In this presentation, we introduce two new GPU performance analysis types in Intel® VTune™ Profiler, and a methodology of heterogeneous applications performance profiling supported by the analyses. Intel VTune Profiler is an established tool for performance characterization on CPUs. It includes GPU offload analysis and GPU hotspots analysis of applications, written on most offloading models with OpenCL, SYCL*, Data Parallel C++, and OpenMP* Offload.
Senior technical consulting engineer, Intel Corporation
Vladimir Tsymbal specializes in teaching customers how to use various Intel® Software Development Tools to develop, tune, and optimize their parallel applications on Intel® architecture.

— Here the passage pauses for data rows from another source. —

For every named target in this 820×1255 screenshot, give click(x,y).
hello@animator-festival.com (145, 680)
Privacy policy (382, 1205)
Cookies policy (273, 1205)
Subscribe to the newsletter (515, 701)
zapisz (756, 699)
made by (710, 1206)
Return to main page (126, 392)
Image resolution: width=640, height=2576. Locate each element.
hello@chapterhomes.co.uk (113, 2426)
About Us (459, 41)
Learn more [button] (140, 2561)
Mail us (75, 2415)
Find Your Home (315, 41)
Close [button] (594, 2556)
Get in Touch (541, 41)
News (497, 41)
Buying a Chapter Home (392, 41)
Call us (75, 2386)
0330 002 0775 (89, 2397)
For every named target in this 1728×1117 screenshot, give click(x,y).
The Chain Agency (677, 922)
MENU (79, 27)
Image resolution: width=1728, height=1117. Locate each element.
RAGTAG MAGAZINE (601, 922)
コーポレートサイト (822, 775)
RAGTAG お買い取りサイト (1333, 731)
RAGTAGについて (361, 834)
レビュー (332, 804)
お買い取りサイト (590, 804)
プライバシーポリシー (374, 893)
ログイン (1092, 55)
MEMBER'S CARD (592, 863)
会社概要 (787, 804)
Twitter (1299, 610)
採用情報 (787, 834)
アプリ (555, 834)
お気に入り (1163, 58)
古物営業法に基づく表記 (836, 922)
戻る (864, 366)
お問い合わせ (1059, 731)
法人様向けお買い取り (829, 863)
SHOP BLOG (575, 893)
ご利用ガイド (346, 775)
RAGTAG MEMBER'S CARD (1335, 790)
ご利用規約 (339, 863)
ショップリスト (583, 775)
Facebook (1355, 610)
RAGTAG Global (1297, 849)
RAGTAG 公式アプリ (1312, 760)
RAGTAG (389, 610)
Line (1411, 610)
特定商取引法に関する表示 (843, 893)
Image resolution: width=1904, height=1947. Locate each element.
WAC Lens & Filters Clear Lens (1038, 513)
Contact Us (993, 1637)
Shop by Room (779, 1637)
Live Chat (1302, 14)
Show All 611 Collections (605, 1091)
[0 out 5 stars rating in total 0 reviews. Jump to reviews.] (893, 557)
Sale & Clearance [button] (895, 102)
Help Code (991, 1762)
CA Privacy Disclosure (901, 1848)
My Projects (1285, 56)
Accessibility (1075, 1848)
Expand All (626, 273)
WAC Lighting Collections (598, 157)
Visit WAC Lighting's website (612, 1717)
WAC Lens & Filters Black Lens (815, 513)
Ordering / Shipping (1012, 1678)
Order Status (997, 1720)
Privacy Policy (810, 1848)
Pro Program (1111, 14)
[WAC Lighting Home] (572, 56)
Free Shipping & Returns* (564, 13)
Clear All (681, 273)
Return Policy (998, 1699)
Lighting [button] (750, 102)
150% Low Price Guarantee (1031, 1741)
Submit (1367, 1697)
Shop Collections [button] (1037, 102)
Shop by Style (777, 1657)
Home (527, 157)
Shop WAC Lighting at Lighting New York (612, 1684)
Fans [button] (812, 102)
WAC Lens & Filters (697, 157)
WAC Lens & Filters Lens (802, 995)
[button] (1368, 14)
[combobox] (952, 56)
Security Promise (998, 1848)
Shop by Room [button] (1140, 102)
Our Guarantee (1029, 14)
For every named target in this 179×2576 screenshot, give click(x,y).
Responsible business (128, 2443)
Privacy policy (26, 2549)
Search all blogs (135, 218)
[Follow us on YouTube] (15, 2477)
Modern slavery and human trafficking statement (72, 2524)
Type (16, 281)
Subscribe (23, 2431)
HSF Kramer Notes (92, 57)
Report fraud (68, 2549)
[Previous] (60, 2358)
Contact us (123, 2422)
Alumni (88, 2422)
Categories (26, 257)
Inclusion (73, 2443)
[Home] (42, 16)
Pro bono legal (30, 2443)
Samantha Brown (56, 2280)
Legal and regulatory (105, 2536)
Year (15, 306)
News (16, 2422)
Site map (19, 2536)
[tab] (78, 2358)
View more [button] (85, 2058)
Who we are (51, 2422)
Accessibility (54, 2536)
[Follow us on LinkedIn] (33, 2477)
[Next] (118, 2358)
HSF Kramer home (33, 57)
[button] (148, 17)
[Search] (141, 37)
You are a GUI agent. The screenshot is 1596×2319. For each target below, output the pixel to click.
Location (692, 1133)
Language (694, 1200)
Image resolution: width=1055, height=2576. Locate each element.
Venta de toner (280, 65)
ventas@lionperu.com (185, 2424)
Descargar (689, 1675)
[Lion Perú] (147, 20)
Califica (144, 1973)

In particular, his focus is on Intel® Parallel Studio XE product suite and the analysis tools it contains, including Intel® VTune™ Profiler (which he helped develop), Intel® Advisor, and Intel® Inspector.
Prior to joining Intel in 2005, Vladimir worked as a research assistant, and developed hardware graphics accelerators and software and hardware systems for medical diagnostics. He holds a PhD in mathematics and computer science from Taganrog State University of Radio Engineering, Russia.